Clarke had altered details on a cheque that should have been paid to the Insolvency Service and paid it into his own bank account and also dishonestly paid VAT refunds from the Inland Revenue in relation to company liguidations into his account, the court was told.

Clarke, 31, of Masterson Grove, Kesgrave, near Ipswich, had pleaded guilty to seven offences of fraud between November 2010 and May 2013 .

He was sentenced to a 12-month prison term suspended for two years and ordered to do 240 hours’ unpaid work in the community.

At his sentencing hearing Craig Marchant, for Clarke, said financial difficulties had led to him making some “horrendous decisions” and throwing his hard work and career away. “His reputation is in tatters,” he added.

He said Clarke, who had earned up to £60,000 pa before his dismissal, was now working for a lettings agency and was earning £20,000 pa.

He said Clarke intended to make good the loss caused by his offending and had been in contact with Larking Gowen to make arrangements for that to happen.

Yesterday (Thurs) Clarke returned to court for a confiscation hearing under the Proceeds of Crime Act.

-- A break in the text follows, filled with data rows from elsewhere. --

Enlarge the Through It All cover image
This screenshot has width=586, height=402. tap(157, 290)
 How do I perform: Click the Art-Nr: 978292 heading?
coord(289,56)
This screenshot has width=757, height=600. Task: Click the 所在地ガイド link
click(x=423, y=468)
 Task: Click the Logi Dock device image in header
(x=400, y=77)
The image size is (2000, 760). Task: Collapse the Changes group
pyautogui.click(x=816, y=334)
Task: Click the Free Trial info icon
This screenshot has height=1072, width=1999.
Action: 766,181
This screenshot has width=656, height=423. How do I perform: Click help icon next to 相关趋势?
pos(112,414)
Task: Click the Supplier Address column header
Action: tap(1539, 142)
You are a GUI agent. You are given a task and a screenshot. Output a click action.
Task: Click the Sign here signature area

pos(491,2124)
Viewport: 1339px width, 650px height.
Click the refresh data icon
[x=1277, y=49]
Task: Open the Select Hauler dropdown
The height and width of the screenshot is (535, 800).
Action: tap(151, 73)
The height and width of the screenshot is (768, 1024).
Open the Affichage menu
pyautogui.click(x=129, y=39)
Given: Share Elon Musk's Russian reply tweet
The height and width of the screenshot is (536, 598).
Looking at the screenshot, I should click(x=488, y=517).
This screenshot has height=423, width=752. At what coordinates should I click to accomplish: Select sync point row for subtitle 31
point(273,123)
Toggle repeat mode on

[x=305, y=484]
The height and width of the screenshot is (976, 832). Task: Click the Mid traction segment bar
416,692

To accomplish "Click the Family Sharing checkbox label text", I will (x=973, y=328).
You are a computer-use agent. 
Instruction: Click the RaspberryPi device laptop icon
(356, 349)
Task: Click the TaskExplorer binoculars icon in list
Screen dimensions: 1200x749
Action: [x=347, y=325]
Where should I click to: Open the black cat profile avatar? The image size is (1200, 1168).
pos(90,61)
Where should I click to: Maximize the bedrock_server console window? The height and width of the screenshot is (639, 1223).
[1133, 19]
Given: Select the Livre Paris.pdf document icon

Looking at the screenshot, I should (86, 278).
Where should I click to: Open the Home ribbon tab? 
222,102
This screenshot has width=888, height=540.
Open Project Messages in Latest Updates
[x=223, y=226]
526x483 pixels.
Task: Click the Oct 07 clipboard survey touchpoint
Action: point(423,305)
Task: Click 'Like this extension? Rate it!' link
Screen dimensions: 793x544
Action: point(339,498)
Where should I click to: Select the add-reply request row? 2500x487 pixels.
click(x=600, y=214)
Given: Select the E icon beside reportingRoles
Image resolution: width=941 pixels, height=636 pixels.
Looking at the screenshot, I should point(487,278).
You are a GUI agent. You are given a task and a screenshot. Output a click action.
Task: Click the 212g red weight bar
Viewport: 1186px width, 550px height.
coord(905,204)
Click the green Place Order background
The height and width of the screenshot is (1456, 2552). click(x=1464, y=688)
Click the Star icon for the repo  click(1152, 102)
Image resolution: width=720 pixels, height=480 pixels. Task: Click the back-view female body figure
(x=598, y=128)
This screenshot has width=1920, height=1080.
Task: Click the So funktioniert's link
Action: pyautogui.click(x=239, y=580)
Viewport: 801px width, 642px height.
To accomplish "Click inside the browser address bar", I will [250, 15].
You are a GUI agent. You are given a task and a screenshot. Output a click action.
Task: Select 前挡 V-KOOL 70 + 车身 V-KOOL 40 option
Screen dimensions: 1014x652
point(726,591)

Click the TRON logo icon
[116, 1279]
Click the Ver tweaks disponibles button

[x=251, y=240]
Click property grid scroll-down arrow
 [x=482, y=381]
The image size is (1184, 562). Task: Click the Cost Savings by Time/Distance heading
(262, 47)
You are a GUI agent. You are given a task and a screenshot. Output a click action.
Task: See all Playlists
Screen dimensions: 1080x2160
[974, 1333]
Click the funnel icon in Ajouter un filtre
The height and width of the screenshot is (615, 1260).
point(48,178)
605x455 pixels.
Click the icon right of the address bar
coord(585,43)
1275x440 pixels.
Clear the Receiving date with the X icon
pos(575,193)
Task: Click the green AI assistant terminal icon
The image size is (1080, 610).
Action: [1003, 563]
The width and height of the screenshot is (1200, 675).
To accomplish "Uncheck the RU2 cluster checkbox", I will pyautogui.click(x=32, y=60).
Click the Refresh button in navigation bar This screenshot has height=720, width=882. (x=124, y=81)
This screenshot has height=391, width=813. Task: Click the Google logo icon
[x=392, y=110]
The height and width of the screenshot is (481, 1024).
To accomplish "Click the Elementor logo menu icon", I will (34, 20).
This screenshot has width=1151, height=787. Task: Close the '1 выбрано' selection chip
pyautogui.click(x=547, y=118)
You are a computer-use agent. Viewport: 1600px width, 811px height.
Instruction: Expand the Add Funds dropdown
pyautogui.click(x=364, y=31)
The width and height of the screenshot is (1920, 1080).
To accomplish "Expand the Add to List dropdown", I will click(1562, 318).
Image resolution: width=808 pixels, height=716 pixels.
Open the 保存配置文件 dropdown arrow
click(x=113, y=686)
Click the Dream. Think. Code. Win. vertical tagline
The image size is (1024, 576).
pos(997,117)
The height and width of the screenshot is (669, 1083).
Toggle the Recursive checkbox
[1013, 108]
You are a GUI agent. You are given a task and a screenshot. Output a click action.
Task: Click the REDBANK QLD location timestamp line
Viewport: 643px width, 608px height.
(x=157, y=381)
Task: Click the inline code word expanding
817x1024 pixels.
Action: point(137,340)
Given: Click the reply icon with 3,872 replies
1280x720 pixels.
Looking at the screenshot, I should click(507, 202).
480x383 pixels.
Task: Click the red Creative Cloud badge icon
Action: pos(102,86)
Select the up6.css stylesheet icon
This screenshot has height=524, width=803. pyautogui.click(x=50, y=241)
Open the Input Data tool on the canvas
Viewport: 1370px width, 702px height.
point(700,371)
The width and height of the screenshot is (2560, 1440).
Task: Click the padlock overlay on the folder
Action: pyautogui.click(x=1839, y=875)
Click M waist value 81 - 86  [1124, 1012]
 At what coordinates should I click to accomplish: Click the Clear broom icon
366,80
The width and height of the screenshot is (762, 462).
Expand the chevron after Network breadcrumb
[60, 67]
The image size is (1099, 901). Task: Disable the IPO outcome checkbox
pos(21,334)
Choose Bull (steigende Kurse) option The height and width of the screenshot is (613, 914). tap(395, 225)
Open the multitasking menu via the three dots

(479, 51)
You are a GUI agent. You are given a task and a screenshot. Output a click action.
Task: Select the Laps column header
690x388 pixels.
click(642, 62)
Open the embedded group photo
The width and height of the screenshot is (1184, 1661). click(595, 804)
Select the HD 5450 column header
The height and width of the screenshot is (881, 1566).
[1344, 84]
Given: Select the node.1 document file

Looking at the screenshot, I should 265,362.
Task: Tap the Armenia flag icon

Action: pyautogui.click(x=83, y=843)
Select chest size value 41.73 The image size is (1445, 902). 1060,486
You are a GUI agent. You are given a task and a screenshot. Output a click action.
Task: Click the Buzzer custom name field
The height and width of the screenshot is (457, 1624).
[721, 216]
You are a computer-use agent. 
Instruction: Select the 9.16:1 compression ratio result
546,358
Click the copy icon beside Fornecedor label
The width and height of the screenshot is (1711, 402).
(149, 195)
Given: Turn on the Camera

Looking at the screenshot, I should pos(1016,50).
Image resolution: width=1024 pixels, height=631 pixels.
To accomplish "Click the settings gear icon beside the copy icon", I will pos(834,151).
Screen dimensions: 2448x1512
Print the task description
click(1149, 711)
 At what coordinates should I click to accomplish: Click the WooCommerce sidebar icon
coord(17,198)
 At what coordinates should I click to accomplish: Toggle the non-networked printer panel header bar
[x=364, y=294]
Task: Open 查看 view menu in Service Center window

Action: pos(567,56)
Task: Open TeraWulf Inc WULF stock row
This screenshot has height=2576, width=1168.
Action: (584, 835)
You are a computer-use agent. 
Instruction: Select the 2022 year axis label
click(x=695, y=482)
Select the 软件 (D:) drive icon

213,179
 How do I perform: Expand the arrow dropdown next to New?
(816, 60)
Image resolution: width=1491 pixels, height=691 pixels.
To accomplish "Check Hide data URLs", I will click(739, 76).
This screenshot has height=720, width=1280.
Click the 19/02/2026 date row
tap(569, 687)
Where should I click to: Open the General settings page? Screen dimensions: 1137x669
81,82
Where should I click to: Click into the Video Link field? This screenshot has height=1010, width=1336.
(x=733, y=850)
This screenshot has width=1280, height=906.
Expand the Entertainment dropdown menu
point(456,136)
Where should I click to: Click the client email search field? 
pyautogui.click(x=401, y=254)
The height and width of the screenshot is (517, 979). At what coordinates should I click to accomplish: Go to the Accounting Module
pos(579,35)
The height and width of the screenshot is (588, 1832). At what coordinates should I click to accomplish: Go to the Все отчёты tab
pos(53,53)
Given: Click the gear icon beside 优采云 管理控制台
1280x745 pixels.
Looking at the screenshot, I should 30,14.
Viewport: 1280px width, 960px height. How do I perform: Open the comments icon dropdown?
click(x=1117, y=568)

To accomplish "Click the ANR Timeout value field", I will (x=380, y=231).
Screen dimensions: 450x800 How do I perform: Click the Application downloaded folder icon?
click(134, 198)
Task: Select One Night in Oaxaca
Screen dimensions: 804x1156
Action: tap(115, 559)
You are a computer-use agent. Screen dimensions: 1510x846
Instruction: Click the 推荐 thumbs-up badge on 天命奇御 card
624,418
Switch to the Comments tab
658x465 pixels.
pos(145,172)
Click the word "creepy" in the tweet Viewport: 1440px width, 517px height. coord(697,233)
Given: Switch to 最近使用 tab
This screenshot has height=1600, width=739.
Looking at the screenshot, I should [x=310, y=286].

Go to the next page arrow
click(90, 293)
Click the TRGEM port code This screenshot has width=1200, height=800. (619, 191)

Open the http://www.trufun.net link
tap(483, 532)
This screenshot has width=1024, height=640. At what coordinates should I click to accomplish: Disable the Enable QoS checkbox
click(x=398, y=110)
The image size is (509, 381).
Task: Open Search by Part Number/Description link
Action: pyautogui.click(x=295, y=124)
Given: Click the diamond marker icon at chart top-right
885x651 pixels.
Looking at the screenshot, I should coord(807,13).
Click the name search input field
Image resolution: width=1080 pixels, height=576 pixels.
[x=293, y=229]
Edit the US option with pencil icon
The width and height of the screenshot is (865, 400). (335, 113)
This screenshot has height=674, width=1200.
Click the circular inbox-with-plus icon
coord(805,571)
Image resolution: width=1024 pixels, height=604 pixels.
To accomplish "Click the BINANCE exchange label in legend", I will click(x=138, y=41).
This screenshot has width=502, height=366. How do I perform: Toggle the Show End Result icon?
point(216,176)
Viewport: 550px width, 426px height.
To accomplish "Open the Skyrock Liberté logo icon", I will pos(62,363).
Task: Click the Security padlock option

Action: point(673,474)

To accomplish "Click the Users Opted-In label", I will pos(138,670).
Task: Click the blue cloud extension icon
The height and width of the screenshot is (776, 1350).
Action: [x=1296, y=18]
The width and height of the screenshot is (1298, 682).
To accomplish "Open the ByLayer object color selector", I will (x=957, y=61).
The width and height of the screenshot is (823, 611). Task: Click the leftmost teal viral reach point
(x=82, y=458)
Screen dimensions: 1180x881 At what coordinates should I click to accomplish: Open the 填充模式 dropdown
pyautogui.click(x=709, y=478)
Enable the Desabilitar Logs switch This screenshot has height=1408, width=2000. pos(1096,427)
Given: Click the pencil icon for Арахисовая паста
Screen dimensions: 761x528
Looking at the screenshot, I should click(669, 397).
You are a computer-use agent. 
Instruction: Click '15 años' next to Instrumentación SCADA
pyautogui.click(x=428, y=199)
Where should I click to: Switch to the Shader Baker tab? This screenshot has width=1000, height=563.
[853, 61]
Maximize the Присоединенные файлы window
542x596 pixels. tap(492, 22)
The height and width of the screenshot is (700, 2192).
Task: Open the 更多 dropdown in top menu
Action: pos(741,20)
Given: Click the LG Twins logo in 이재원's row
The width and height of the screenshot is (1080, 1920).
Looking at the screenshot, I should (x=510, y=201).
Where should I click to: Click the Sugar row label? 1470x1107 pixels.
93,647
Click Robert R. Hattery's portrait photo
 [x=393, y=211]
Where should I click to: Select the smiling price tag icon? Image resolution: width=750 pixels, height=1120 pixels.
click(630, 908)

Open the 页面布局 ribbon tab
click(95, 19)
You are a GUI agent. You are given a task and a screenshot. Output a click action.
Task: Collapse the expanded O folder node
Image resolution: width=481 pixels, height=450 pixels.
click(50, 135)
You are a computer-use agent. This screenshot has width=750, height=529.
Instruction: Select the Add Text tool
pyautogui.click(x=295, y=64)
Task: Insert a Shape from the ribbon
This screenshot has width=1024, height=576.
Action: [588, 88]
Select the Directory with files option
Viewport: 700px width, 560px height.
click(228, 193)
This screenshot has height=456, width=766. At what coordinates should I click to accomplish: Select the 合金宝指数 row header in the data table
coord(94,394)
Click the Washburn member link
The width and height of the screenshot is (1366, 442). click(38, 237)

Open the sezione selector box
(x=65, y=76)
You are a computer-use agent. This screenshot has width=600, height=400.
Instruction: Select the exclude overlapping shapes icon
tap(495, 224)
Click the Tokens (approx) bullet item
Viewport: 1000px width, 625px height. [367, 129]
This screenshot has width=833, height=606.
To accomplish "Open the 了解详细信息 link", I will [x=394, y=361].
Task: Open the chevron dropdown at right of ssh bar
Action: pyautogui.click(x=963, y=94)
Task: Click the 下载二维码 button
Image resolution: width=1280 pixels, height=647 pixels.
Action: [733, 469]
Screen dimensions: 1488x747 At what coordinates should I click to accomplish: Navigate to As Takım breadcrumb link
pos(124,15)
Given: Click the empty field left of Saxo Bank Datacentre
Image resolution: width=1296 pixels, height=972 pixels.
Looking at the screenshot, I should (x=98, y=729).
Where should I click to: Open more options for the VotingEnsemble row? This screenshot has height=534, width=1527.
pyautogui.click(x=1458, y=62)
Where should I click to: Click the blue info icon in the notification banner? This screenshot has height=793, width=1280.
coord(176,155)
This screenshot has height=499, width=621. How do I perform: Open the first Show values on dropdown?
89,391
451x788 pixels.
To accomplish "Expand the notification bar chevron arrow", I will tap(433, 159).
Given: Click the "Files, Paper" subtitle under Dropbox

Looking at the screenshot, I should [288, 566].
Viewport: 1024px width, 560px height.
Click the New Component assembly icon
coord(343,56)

Prosecuting counsel Matthew Gowen said Clarke had repaid the outstanding balance of £4,641 compensation and he formally asked for the POCA proceedings to be withdrawn.

1 comment

  • What strikes me is: how could it happen in the first place, that a guy who was then only in his twenties and already on a salary of £60k per annum (easily three times as much as many professional people earn), could get himself into "financial difficulties" with debts of £30k?! What's the background?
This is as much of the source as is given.